=== RECORDS FOR THE EXERCISE ===
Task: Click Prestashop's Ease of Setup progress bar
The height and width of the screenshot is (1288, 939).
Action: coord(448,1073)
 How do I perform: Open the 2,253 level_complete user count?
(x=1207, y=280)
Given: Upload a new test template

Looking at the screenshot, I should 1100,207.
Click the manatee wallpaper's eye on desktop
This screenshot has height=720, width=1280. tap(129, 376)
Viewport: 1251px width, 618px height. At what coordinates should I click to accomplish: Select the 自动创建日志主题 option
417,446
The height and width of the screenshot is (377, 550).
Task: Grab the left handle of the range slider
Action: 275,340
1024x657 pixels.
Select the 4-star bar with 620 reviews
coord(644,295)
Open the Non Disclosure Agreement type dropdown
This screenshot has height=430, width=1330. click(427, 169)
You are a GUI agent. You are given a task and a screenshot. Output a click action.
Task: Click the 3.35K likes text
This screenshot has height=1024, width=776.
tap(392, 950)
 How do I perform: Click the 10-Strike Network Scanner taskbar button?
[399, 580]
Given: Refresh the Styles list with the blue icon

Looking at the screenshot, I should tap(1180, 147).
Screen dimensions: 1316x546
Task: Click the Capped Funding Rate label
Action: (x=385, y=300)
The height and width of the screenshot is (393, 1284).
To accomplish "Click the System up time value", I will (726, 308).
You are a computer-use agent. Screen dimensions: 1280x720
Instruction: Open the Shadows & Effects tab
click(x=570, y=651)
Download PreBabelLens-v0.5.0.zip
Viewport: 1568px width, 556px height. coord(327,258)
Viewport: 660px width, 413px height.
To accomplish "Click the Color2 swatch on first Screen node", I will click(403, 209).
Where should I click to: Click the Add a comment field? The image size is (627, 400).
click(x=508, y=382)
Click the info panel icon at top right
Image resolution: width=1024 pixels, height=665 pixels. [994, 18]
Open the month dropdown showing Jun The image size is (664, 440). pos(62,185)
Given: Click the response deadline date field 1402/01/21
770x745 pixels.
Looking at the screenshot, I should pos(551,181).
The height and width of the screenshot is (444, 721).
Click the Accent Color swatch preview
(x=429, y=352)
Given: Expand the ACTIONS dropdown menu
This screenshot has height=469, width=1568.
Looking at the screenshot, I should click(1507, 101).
===
> [EXERCISE BRIEF]
The records above need copying. Do it exactly.

> [WRITTEN SOLUTION]
Task: Click Prestashop's Ease of Setup progress bar
The height and width of the screenshot is (1288, 939).
Action: coord(448,1073)
 How do I perform: Open the 2,253 level_complete user count?
(x=1207, y=280)
Given: Upload a new test template

Looking at the screenshot, I should 1100,207.
Click the manatee wallpaper's eye on desktop
This screenshot has height=720, width=1280. tap(129, 376)
Viewport: 1251px width, 618px height. At what coordinates should I click to accomplish: Select the 自动创建日志主题 option
417,446
The height and width of the screenshot is (377, 550).
Task: Grab the left handle of the range slider
Action: 275,340
1024x657 pixels.
Select the 4-star bar with 620 reviews
coord(644,295)
Open the Non Disclosure Agreement type dropdown
This screenshot has height=430, width=1330. click(427, 169)
You are a GUI agent. You are given a task and a screenshot. Output a click action.
Task: Click the 3.35K likes text
This screenshot has height=1024, width=776.
tap(392, 950)
 How do I perform: Click the 10-Strike Network Scanner taskbar button?
[399, 580]
Given: Refresh the Styles list with the blue icon

Looking at the screenshot, I should tap(1180, 147).
Screen dimensions: 1316x546
Task: Click the Capped Funding Rate label
Action: (x=385, y=300)
The height and width of the screenshot is (393, 1284).
To accomplish "Click the System up time value", I will (726, 308).
You are a computer-use agent. Screen dimensions: 1280x720
Instruction: Open the Shadows & Effects tab
click(x=570, y=651)
Download PreBabelLens-v0.5.0.zip
Viewport: 1568px width, 556px height. coord(327,258)
Viewport: 660px width, 413px height.
To accomplish "Click the Color2 swatch on first Screen node", I will click(403, 209).
Where should I click to: Click the Add a comment field? The image size is (627, 400).
click(x=508, y=382)
Click the info panel icon at top right
Image resolution: width=1024 pixels, height=665 pixels. [994, 18]
Open the month dropdown showing Jun The image size is (664, 440). pos(62,185)
Given: Click the response deadline date field 1402/01/21
770x745 pixels.
Looking at the screenshot, I should pos(551,181).
The height and width of the screenshot is (444, 721).
Click the Accent Color swatch preview
(x=429, y=352)
Given: Expand the ACTIONS dropdown menu
This screenshot has height=469, width=1568.
Looking at the screenshot, I should click(1507, 101).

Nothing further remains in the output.